═══ Available data ═══

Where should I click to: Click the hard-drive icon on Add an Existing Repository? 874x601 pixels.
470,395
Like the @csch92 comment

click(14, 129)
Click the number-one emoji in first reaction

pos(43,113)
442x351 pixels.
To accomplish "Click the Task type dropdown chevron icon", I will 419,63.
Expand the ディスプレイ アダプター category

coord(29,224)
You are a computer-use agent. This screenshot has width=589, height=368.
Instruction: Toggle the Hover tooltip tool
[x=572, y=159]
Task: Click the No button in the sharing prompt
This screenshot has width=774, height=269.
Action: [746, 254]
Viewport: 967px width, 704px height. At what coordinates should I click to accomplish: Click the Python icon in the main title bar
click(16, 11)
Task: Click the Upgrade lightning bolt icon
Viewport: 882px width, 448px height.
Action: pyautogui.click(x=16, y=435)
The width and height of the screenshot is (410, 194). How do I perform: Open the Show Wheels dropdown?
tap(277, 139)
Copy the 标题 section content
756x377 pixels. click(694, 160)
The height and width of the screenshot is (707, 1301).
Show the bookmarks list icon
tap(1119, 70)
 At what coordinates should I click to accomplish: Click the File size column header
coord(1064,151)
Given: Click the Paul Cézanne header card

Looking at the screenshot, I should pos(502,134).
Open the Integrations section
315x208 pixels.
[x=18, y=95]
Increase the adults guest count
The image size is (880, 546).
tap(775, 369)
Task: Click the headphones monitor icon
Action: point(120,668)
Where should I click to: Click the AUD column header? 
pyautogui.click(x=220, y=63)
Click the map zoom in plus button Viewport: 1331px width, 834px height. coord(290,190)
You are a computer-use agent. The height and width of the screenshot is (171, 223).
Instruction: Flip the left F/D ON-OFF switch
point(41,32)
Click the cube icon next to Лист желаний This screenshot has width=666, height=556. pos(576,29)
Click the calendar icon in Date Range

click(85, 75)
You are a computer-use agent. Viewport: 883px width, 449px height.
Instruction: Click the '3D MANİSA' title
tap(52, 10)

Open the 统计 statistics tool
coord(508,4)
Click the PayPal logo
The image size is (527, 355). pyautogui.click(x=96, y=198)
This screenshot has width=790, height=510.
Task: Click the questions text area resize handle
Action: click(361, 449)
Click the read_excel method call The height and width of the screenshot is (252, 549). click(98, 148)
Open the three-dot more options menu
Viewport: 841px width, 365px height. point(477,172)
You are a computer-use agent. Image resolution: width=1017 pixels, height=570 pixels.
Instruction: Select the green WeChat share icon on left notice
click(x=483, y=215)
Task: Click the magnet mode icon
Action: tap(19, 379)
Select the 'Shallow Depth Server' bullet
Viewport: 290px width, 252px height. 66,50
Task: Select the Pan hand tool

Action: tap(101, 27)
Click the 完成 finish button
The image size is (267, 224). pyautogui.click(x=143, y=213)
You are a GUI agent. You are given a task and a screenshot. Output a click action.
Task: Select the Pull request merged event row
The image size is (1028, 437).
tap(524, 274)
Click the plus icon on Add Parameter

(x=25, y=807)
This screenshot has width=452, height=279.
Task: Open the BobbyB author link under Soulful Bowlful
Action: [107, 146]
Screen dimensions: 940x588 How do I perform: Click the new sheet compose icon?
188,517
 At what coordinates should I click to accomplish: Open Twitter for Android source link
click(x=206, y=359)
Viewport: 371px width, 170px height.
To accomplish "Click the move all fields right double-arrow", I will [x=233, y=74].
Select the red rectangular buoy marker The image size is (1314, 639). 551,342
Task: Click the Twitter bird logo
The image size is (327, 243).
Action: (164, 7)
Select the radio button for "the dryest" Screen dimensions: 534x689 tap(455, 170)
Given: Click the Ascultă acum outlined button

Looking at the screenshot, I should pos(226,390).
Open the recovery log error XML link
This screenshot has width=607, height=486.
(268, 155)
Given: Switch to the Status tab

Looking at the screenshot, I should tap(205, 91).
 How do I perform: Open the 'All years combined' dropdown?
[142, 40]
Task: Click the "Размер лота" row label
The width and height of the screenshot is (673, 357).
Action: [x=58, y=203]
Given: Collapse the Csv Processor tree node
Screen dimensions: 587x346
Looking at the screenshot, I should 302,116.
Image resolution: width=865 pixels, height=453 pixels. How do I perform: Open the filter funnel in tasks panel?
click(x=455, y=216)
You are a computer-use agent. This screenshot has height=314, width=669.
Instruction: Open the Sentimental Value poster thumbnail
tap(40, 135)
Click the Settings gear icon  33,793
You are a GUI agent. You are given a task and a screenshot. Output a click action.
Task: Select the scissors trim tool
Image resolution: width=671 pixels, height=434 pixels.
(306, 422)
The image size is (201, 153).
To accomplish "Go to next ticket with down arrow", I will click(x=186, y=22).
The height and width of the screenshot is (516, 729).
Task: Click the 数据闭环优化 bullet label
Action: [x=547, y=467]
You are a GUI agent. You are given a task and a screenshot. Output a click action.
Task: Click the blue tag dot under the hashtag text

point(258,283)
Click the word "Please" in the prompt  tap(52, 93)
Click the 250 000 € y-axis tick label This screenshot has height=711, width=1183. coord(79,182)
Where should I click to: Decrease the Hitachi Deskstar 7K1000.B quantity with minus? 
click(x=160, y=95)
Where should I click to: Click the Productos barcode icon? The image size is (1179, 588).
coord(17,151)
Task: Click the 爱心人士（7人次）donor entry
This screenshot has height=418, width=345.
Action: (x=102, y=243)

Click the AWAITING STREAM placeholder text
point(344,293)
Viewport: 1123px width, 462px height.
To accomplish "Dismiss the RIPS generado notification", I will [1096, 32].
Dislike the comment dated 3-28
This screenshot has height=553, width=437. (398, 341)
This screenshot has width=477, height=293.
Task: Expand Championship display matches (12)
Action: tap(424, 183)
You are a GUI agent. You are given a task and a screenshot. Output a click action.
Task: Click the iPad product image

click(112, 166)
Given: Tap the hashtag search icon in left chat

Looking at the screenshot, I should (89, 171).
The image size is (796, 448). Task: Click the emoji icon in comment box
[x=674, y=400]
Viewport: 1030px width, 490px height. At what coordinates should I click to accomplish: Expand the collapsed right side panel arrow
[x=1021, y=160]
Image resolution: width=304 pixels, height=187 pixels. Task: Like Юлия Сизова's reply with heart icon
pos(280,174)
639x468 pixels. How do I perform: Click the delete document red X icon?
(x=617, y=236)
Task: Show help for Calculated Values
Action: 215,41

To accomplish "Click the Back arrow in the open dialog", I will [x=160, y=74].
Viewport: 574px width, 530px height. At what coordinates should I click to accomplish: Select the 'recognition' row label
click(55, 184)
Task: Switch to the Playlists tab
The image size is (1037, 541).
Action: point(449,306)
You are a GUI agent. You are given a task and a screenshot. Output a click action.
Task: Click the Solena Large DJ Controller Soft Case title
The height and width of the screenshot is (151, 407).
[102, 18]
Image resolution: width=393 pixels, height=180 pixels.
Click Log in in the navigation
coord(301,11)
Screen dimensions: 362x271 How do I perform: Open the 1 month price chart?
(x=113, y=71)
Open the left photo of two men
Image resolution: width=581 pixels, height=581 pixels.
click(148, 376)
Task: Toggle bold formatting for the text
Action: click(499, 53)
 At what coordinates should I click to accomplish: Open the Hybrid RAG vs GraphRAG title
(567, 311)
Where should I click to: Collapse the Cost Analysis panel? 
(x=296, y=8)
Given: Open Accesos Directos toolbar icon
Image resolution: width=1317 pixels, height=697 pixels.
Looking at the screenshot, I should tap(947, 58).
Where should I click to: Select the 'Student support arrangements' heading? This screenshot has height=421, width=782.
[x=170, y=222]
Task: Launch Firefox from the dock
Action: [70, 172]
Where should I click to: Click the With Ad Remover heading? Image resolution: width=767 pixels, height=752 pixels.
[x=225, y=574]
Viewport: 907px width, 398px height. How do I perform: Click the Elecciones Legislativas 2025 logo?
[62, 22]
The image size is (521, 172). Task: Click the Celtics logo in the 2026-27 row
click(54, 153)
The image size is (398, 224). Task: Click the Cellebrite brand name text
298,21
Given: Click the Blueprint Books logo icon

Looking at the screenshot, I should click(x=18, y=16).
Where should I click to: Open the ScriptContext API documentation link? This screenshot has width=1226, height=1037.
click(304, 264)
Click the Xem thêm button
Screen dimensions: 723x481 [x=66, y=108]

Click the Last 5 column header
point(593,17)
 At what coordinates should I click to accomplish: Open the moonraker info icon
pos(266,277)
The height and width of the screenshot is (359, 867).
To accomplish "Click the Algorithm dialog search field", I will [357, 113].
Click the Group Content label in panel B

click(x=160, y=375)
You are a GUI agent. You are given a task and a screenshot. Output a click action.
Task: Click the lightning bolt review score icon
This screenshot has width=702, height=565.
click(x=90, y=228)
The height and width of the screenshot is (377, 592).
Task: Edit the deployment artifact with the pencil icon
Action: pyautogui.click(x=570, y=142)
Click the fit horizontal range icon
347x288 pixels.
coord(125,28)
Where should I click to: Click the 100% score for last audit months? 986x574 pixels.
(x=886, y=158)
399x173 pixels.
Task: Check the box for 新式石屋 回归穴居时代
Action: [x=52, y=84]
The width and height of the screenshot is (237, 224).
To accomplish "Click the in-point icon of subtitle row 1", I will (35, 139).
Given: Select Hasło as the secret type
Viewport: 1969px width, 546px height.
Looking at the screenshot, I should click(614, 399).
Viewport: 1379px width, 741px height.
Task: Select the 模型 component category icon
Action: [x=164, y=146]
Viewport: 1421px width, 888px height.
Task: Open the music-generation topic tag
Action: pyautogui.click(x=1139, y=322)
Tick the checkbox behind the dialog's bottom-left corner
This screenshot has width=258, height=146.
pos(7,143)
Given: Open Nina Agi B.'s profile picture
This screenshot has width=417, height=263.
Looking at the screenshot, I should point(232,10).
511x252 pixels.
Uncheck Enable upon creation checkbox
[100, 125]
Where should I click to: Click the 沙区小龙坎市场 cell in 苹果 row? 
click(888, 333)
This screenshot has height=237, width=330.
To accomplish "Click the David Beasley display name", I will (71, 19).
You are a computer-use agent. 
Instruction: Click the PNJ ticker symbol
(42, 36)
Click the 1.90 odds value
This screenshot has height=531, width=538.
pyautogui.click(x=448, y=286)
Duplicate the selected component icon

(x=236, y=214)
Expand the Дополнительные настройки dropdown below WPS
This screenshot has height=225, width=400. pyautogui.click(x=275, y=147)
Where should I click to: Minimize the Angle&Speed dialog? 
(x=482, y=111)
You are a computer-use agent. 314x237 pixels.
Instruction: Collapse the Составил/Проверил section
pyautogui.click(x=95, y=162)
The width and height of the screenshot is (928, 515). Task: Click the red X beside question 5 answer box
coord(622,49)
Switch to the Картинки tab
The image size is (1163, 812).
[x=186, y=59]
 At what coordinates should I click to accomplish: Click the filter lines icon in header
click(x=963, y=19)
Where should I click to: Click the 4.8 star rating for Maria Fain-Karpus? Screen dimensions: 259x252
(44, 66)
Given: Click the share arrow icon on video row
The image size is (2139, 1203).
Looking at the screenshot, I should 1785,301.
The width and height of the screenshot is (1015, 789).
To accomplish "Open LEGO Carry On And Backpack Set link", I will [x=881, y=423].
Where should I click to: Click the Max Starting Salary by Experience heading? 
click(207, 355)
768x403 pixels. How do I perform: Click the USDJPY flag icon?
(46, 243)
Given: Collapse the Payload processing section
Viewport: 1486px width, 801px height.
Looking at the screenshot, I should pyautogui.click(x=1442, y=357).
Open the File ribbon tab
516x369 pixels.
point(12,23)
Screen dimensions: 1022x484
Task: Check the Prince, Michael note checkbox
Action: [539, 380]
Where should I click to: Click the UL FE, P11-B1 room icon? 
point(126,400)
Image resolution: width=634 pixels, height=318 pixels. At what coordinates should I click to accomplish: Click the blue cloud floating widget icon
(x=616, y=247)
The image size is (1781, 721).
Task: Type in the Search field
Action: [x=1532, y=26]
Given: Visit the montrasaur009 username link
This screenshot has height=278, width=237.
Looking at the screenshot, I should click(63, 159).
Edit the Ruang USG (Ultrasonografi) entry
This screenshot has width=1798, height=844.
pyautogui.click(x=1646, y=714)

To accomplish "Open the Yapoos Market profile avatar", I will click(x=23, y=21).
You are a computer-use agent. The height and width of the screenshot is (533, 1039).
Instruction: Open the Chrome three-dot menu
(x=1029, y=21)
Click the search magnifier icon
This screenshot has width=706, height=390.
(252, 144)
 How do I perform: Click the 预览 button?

═══

Keeping every character as it is, restate the lines above that run from the line with "The height and width of the screenshot is (359, 867)." through the line with "Task: Click the lightning", both included, and nothing else.

§ **Exercise output**:
The height and width of the screenshot is (359, 867).
To accomplish "Click the Algorithm dialog search field", I will [357, 113].
Click the Group Content label in panel B

click(x=160, y=375)
You are a GUI agent. You are given a task and a screenshot. Output a click action.
Task: Click the lightning bolt review score icon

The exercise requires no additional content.